- _Task objective_: Whenever a line in the entries includes the word "computer", copy that line out.

= Beginning of Section =

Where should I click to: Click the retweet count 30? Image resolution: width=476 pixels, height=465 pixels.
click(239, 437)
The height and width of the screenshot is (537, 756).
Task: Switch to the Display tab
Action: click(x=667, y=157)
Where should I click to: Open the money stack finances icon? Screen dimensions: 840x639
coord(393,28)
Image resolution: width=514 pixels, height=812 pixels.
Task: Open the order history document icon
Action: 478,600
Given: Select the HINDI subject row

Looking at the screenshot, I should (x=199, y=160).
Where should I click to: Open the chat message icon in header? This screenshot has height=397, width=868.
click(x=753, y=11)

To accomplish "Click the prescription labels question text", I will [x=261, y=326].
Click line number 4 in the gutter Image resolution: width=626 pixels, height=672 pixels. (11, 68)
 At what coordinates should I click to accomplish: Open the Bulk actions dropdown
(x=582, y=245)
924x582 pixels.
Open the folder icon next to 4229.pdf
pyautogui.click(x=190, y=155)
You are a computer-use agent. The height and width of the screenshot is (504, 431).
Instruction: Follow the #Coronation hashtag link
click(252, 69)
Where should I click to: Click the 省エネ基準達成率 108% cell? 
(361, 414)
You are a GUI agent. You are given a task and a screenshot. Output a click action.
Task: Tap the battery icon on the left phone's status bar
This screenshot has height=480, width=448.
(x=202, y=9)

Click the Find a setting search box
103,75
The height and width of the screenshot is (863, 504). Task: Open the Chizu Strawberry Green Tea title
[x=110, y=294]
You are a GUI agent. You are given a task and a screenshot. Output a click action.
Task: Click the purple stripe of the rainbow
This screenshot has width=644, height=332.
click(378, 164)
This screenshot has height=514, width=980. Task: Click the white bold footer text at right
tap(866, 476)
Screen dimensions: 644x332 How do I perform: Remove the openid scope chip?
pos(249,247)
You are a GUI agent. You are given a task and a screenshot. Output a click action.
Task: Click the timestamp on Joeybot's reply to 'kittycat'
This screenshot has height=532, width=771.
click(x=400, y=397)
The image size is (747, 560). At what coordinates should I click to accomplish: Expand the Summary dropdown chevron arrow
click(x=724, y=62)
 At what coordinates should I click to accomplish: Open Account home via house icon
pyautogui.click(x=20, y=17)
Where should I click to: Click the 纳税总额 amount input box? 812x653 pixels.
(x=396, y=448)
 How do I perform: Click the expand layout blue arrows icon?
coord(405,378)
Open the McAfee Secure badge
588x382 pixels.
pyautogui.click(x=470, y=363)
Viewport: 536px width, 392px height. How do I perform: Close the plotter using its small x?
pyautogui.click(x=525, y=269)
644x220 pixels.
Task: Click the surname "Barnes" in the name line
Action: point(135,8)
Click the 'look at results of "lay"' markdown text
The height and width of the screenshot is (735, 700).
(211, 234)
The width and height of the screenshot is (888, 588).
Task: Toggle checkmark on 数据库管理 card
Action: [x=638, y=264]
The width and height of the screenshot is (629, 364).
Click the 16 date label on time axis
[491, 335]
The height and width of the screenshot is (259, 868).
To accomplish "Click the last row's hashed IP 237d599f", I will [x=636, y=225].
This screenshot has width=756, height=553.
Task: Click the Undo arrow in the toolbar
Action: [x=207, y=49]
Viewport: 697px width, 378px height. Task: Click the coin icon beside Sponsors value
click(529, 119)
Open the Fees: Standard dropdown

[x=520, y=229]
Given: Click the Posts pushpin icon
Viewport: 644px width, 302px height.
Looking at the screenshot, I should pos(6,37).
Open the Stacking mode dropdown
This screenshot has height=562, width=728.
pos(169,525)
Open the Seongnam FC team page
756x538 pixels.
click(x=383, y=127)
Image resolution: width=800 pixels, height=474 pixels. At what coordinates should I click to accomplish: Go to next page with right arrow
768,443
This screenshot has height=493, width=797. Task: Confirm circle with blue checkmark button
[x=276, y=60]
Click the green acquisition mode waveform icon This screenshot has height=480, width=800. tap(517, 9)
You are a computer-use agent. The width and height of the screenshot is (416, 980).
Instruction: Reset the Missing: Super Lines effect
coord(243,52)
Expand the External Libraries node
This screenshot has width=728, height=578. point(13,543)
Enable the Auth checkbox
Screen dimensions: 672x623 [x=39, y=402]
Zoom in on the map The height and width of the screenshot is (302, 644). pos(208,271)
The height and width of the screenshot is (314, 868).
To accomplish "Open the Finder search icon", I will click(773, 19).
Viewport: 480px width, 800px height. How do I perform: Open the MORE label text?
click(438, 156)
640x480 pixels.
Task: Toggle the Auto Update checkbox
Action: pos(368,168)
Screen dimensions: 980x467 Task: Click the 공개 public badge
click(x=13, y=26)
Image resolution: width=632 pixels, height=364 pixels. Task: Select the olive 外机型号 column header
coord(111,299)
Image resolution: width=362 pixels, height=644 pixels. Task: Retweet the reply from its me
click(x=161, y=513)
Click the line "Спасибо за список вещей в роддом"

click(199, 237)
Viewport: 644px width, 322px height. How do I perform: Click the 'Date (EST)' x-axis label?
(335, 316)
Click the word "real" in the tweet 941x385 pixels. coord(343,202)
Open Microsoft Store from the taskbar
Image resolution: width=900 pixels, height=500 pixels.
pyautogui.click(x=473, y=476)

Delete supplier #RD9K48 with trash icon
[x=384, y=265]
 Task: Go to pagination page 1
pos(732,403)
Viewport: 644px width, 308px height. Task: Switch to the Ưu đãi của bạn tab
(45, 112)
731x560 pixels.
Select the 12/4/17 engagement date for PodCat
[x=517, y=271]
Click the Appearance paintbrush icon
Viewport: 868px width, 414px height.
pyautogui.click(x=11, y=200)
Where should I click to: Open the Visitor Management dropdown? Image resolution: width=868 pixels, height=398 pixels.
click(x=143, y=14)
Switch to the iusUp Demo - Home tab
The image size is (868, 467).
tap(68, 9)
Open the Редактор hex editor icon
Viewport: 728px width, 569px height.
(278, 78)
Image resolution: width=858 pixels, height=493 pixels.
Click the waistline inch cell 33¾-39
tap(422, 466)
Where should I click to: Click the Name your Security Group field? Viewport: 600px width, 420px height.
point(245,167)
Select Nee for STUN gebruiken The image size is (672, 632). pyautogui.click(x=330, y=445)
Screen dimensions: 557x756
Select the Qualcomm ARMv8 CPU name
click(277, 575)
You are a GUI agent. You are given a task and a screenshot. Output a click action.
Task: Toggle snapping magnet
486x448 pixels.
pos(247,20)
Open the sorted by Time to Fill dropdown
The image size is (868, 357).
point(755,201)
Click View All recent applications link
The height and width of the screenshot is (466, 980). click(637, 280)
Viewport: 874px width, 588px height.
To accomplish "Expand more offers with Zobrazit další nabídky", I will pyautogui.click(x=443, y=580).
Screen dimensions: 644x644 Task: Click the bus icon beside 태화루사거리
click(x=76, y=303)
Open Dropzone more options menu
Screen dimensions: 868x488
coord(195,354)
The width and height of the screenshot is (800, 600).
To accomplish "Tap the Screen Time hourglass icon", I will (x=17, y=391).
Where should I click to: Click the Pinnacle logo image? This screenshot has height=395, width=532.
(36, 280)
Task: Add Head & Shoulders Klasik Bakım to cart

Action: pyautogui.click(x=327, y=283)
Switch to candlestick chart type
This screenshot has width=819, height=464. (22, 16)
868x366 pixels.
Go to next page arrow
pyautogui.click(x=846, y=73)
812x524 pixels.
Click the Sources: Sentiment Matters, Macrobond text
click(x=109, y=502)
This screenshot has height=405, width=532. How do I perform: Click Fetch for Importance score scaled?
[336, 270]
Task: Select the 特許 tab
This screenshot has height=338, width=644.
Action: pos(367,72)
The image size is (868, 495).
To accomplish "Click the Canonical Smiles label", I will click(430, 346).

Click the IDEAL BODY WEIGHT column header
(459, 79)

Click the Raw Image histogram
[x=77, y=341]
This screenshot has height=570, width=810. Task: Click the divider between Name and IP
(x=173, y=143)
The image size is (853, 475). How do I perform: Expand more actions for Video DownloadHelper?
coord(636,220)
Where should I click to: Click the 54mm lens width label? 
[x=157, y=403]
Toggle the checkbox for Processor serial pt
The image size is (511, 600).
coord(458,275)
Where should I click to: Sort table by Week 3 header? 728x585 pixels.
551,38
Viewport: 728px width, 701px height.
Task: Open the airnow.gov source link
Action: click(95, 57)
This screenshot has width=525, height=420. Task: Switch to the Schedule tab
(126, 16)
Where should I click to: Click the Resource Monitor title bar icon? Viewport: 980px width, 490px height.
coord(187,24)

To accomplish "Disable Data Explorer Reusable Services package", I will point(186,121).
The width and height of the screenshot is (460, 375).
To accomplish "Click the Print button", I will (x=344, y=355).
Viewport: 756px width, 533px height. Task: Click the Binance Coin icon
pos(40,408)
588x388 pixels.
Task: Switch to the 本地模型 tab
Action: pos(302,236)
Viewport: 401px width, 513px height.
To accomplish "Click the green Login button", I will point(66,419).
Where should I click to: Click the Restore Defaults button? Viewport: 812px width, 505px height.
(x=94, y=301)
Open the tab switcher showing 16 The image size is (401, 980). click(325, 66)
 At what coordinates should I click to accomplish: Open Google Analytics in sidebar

= End of Section =

- _Solution_:
You are a computer-use agent. The height and width of the screenshot is (504, 431).
You are a computer-use agent. The width and height of the screenshot is (416, 980).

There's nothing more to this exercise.